Reporters sans frontières alerte sur un déclin inquiétant de la liberté de la presse

La liberté de la presse est aujourd’hui à son niveau le plus bas depuis 25 ans, selon le dernier rapport de Reporters sans frontières (RSF) publié ce jeudi. L’organisation met en lumière une dégradation alarmante de la situation à l’échelle mondiale, où plus de la moitié des pays sont désormais considérés comme ayant une situation de presse « difficile » ou « très grave ».

EN BREF

  • La liberté de la presse est au plus bas depuis un quart de siècle, d’après RSF.
  • Plus de 94 pays sont en situation de presse « difficile » ou « très grave ».
  • Les États-Unis et l’Arabie saoudite illustrent ce déclin avec des exemples marquants.

Pour la première fois depuis la création de ce classement en 2002, RSF constate qu’une majorité de pays (94) se trouve dans une situation préoccupante, comparé à seulement 13,7 % en 2002. Cette tendance inquiétante s’accompagne d’une chute drastique du pourcentage de la population mondiale vivant dans des pays où la liberté de la presse est jugée « bonne », passant de 20 % à moins de 1 %.
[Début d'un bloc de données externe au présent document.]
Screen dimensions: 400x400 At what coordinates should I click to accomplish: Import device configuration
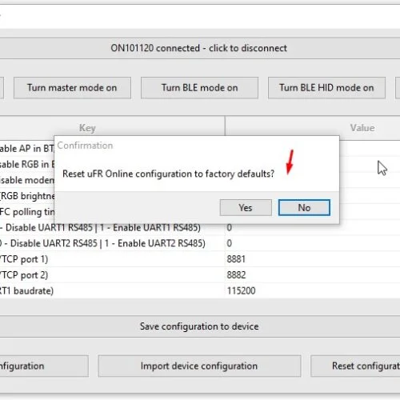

Dans ce classement, la Norvège conserve sa première place, tandis que la France se classe 25e, indiquant une « situation plutôt bonne ». RSF note que le score moyen des pays évalués n’a jamais été aussi faible depuis 25 ans, soulignant des tendances inquiétantes dans des régions autrefois considérées comme des bastions de la liberté de la presse.

Les États-Unis, quant à eux, se trouvent désormais à la 64e position, une chute de sept places par rapport à l’année précédente. La directrice éditoriale de RSF, Anne Bocandé, évoque des pratiques systématiques de dénigrement de la presse par l’ancien président Donald Trump, sans oublier les répercussions de l’expulsion du journaliste salvadorien Mario Guevara, qui dénonçait les conditions des migrants.

Les attaques contre les journalistes prennent différentes formes, allant de l’assassinat à la pression économique et légale. « Les pressions sont de plus en plus variées et s’intensifient », précise Anne Bocandé. Les récents conflits armés et la montée de régimes autoritaires aggravent la situation.

Des exemples frappants de dégradation

Parmi les pays montrant une dégradation spectaculaire, le Salvador se classe désormais 143e, une perte de 105 places depuis 2014, en grande partie à cause d’une guerre contre les gangs. La Géorgie, également dans une situation préoccupante (135e), a chuté de 75 places en raison d’une répression accrue. Le Niger, avec une perte de 37 places, témoigne de la détérioration de la liberté de la presse au Sahel, exacerbée par des conflits et des coups d’État.

À l’inverse, la Syrie a connu une amélioration significative, grimpant de 36 places grâce à la chute du régime de Bachar al-Assad. Cependant, cela n’efface pas les réalités sombres de pays comme l’Arabie saoudite, qui se classe 176e. L’exécution du chroniqueur Turki al-Jasser en 2025 illustre bien les menaces pesant sur les journalistes dans ce pays.

Les lois en question

RSF souligne que la dégradation la plus marquée concerne le cadre légal entourant la presse. Des lois de sécurité nationale et des réglementations de protection des données restreignent de plus en plus la liberté d’informer. « La Russie est le leader en matière de telles restrictions, mais les démocraties ne sont pas épargnées », avertit Anne Bocandé.

Les « procédures-bâillons », qui consistent en des poursuites judiciaires visant à intimider les journalistes, sont également en augmentation. Cela se traduit par des cas emblématiques, comme celui de José Rubén Zamora, fondateur du journal guatémaltèque El Periodico, condamné à plusieurs années de prison pour ses enquêtes sur la corruption politique.

Bien que la situation soit préoccupante, RSF souligne qu’il existe des outils pour contrer cette tendance. Parmi eux, le règlement de la Commission européenne sur la liberté des médias, mis en application en 2025, ainsi que la directive européenne contre les procédures-bâillons, offrent un espoir pour la protection des journalistes dans un contexte de plus en plus hostile.

La liberté de la presse, pilier essentiel d’une société démocratique, se trouve à un tournant décisif. L’appel à la vigilance et à l’action pour défendre cette liberté n’a jamais été aussi urgent.